* [Excerpt]
Music box ... members of the Lucerne Festival orchestra playing in the concert hall of Lucerne's Culture and Congress Centre. Photograph: Urs Flueeler/AP

Lucerne is a lilliputian Swiss city with enormous cultural ambition. With a population of just 50,000, it boasts grand civic architecture, handsome streets free of chain stores, and a lakeside setting overlooked by snow-capped Alpine peaks. You can reach these, and Heidi-style meadows, in just minutes from the city centre by train and cable-car.

In fact it rather seems as if an entire major city has been squeezed into a space small enough for visitors to walk from one side to the other in about 20 minutes without being shortchanged on anything which civic culture or nature at its most sublime can offer. Here are museums, churches, hotels and restaurants of the highest calibre. There are very, very few discordant notes. And there, next to the main railway station and framing views of the lake and its, genuine, paddle-steamers is the vaultingly ambitious Culture and Congress Centre designed by the distinguished Parisian architect, Jean Nouvel.

* [The request] Please reproduce the passage on Lucerne word for word, starting at "In fact it rather" and ending at "architect, Jean Nouvel.".

* [Stored records]
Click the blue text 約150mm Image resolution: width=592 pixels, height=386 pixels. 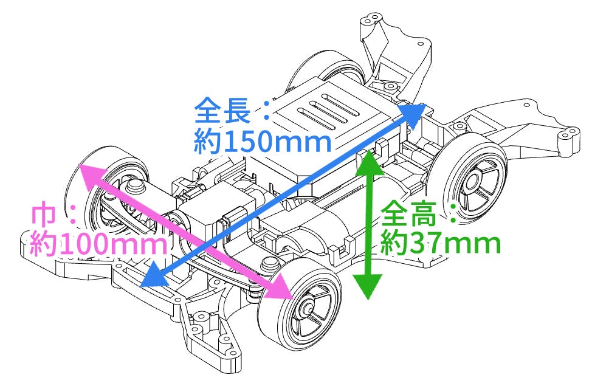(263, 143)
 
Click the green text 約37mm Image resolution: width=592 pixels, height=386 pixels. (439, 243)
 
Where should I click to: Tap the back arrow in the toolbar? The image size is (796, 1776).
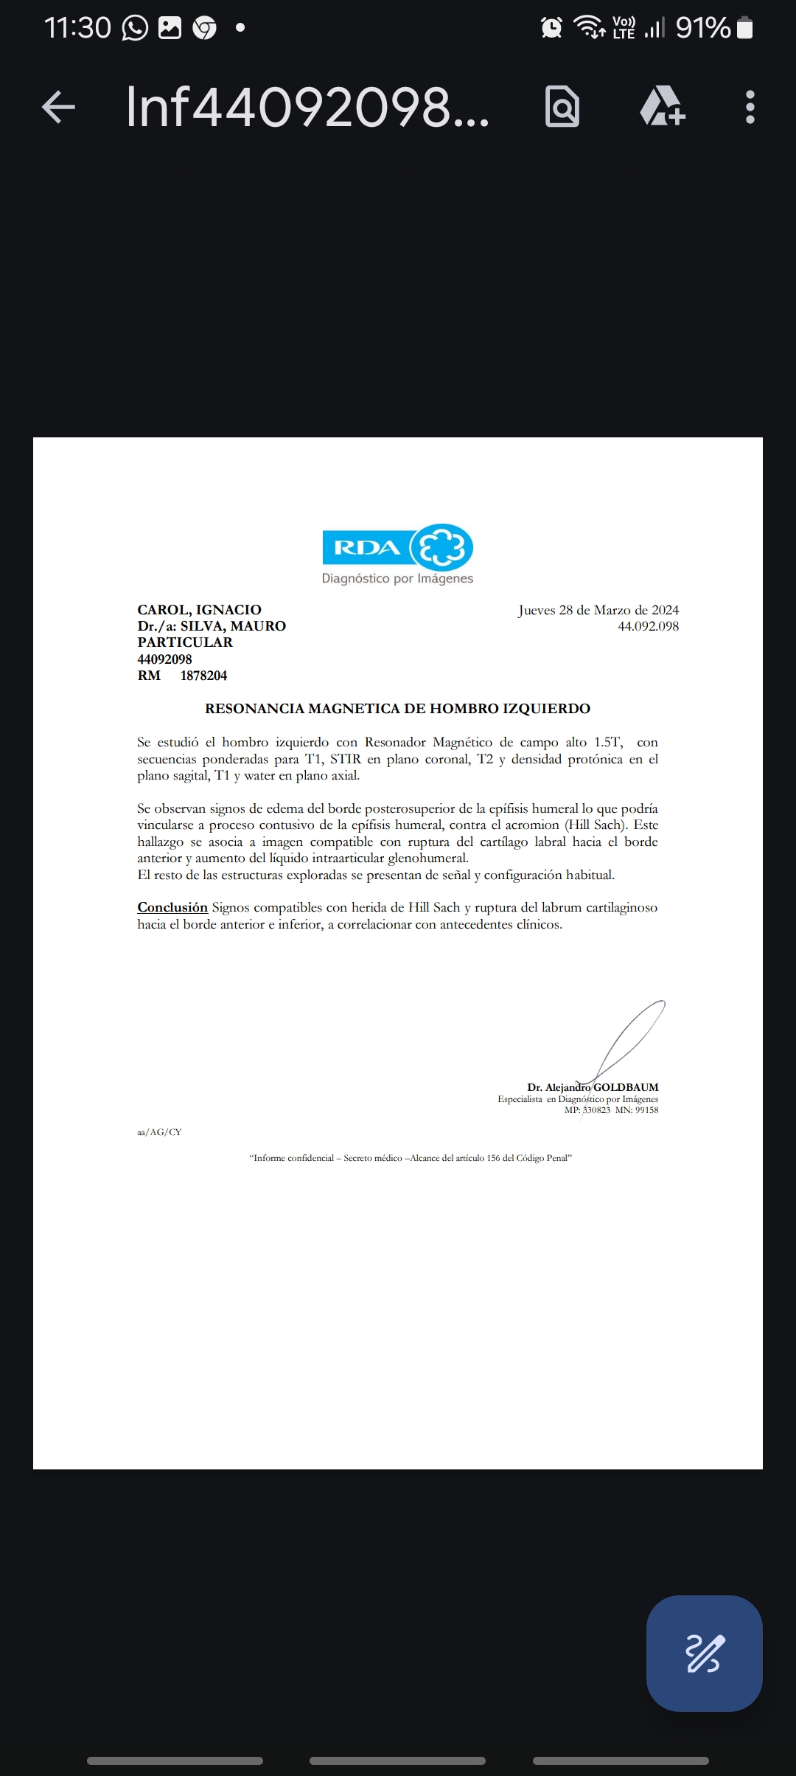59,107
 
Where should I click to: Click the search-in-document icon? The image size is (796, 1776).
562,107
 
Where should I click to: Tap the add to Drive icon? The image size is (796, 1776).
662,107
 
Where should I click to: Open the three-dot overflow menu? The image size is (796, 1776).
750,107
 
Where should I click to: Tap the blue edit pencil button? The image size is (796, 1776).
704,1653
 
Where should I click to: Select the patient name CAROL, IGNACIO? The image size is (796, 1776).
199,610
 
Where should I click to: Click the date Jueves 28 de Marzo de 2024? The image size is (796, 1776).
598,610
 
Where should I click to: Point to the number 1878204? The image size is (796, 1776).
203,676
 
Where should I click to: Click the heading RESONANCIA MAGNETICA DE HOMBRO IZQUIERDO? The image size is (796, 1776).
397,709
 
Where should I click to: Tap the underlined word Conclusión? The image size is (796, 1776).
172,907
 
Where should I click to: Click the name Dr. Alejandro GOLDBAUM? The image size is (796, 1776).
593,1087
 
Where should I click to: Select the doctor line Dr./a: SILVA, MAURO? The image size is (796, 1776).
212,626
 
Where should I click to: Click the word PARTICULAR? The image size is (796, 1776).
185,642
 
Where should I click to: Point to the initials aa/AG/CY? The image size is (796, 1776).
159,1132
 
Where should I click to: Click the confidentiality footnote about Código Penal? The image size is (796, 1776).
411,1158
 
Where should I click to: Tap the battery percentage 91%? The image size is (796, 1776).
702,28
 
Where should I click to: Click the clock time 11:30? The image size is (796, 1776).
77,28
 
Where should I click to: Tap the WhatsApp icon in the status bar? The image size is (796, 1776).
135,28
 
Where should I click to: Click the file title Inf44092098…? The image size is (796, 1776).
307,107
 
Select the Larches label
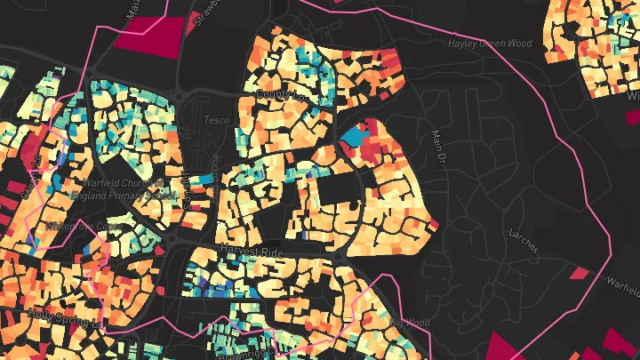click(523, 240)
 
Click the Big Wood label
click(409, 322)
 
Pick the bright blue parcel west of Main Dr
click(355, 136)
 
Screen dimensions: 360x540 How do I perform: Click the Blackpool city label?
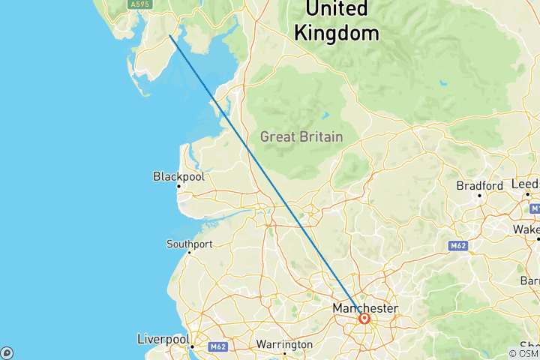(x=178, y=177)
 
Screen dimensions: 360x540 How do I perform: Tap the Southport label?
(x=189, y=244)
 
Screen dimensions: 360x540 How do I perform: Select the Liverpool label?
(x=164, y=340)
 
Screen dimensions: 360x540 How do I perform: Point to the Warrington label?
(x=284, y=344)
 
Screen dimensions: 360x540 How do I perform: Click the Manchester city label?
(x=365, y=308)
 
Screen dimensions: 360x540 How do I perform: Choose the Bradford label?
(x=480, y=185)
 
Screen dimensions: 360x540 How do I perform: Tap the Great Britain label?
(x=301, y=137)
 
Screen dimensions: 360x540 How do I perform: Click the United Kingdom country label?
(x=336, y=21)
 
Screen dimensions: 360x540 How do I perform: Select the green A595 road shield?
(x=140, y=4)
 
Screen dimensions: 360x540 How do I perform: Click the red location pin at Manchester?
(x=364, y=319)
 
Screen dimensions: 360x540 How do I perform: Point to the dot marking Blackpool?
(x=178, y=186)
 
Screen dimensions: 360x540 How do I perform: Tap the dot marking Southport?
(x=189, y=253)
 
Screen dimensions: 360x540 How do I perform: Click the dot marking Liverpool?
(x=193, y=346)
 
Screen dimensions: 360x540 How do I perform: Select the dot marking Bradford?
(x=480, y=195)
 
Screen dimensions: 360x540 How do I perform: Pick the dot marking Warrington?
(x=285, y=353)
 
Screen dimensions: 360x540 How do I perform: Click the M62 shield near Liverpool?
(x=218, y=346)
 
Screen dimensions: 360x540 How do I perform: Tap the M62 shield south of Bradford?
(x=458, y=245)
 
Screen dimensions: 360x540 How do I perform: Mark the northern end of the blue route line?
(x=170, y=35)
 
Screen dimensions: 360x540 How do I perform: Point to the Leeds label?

==

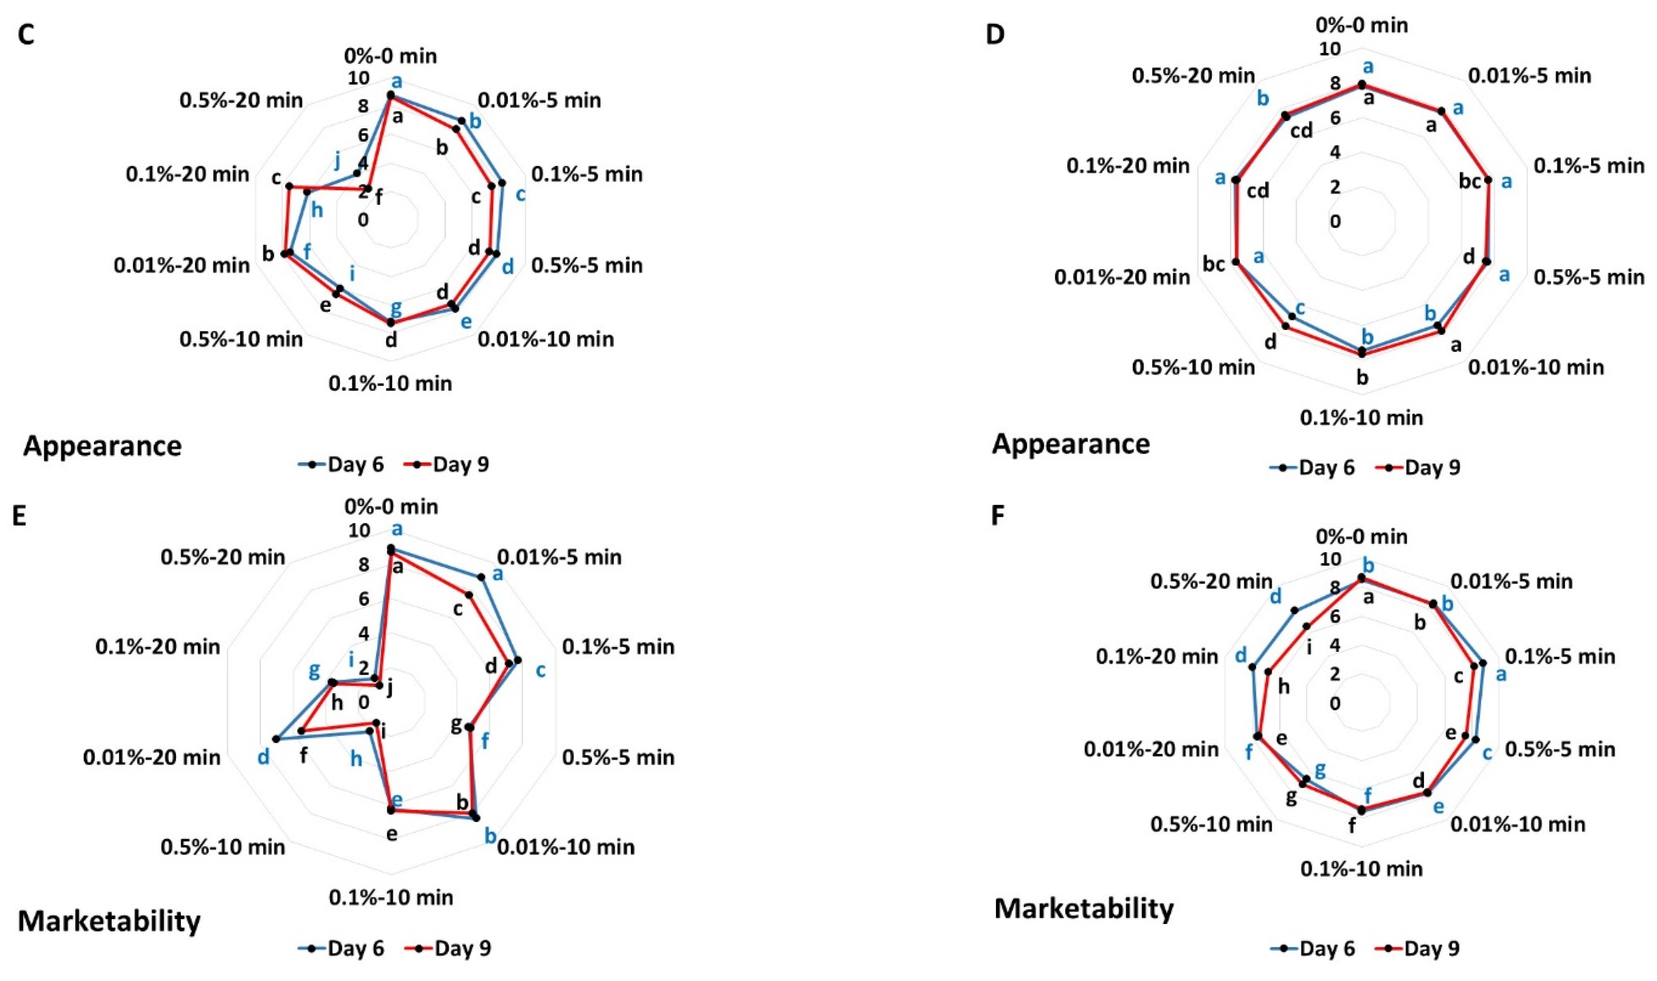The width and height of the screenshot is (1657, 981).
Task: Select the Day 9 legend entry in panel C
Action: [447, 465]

* [Solution to this problem]
In fact it rather seems as if an entire major city has been squeezed into a space small enough for visitors to walk from one side to the other in about 20 minutes without being shortchanged on anything which civic culture or nature at its most sublime can offer. Here are museums, churches, hotels and restaurants of the highest calibre. There are very, very few discordant notes. And there, next to the main railway station and framing views of the lake and its, genuine, paddle-steamers is the vaultingly ambitious Culture and Congress Centre designed by the distinguished Parisian architect, Jean Nouvel.